I went ahead and made an appointment with Adult Learning. The might be able to get her a tutor. If we could just get her to the point she could get a GED. She likes animals. Maybe at some point she could get some training in that area. Some independent living skills along the way.

I just think she will do better around adults. She could mimic them a little! She seems to naturally gravitate toward younger people but if there aren’t any…

Friday, March 5, 2010

Autism Communication: Echolalia

This is probably one of the most interesting areas with a child with Autism. People who have children who do not have any speech might be envious of echolalia. On the other hand I know many parents who have children that drive them wild with the constant repetition. There are some techniques that reduce it.

My child did have echolalia about certain subjects. I thought the repetitive speech helped stimulate more speech. I have run into several parents who report the same experience. So echolalia might be good for some children with Autism.

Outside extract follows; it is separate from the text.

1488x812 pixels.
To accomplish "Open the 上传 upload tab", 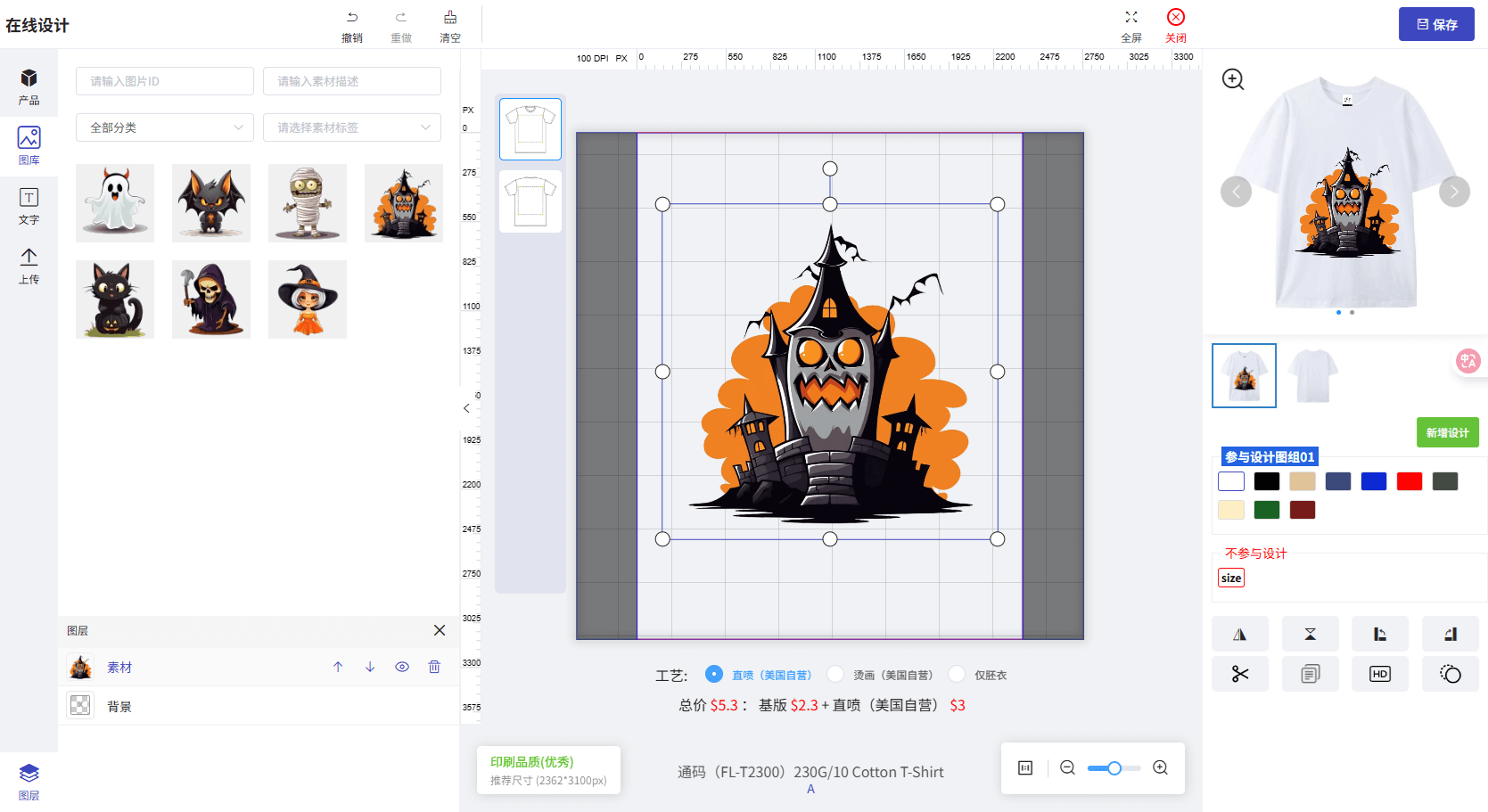I will click(x=29, y=266).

One family I know found triggers. They then made sure not to talk about the things that triggered the repetitive speech. Unfortunately the family’s friends might trigger the child with Autism. This was helped some by warning friends ahead but never completely.

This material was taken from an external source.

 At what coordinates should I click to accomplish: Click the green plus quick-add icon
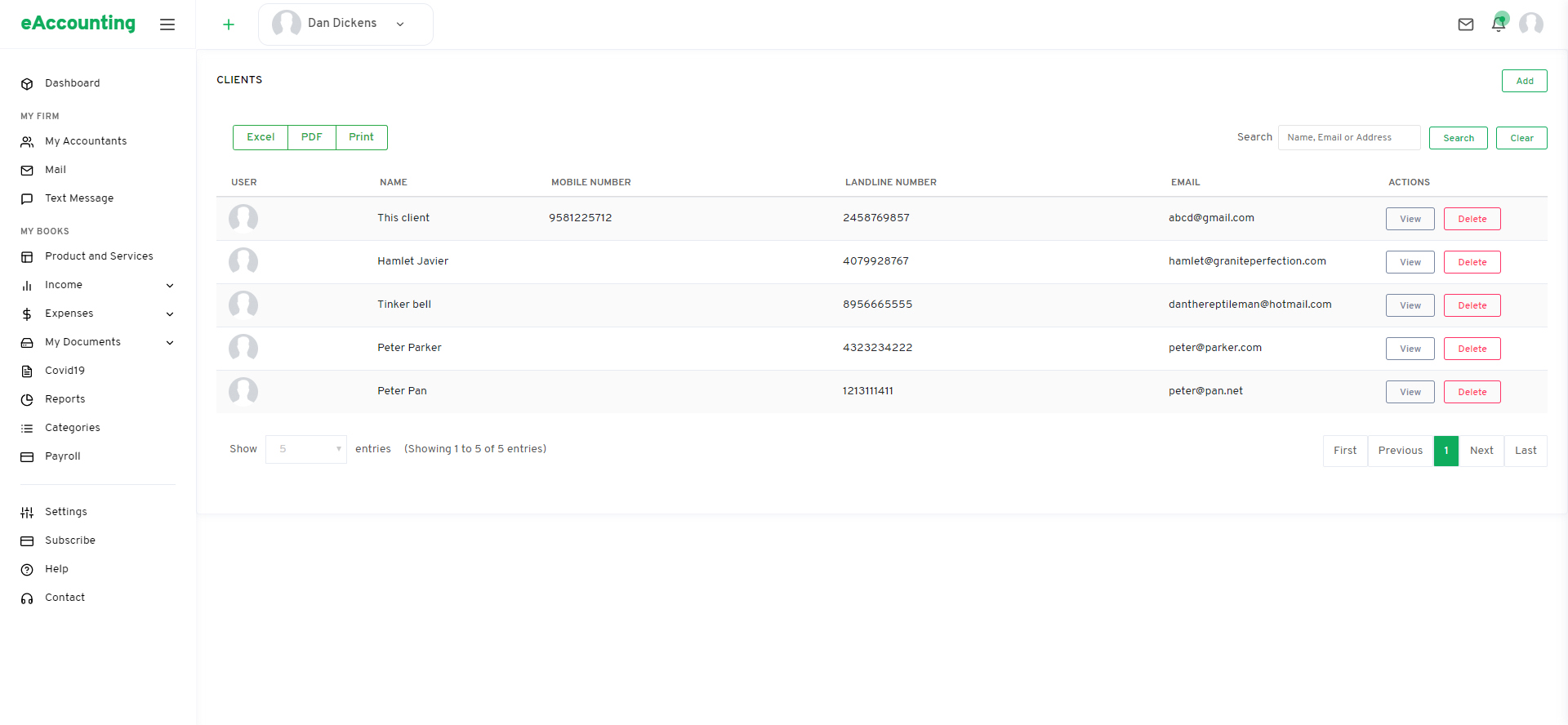click(229, 24)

Of course parents who have a child with Autism know that sometimes echolalia starts without any seeming provocation what so ever. In this case sometimes different sensory techniques have helped reduce tension and stress. Even when it appears there was no reason for stress.

Finally other parents have found it beneficial to remove themselves from the situation. The repetitive speech did not bother their child. It was easier to just go another room or another part of the house at least temporarily.

Tuesday, March 2, 2010

Why Do you Need Strategies to Deal With Autism Behaviors

Many children with Autism have behaviors that there parents would like to change. The good news is that this is possible. It will take work but parents are not stuck with Autistic behaviors.

The first thing to do is to realize the purpose of behavior. Children with disabilities have behaviors to communicate. It is up to us to remember and help other people remember this first and foremost.

The behaviors may be communication about good things. They could be excited and happy and still have behaviors we would like to change. The behaviors could be communication about about things your child is unhappy about or upset about.

The second thing to do is to remember that as a parent you know so much already. Without even knowing it you have developed strategies that other people in your child’s life may not know.

One of the things I did when my child with Autism was very young was cover her eyes with my hand. Whenever she got upset and started to tantrum I would just cover her eyes. I know that sound a little strange but it would work.

I did not need to hold her down or grab her. As soon as she calmed down I could remove my hand. I am not even sure how I thought that might work. I guess not taking in so much visual stimulation for a few seconds let her adjust to what was going on.

The third thing to do is to keep a list. Since you have been and will be with your child longer than anyone else capturing your techniques is a must. It will be helpful to other people at different times.

The list will also be helpful to you. When you run into a tough problem you can look over the list of things that have worked in the past and reuse them. If that does not work parents may be able to recycle an idea in some way.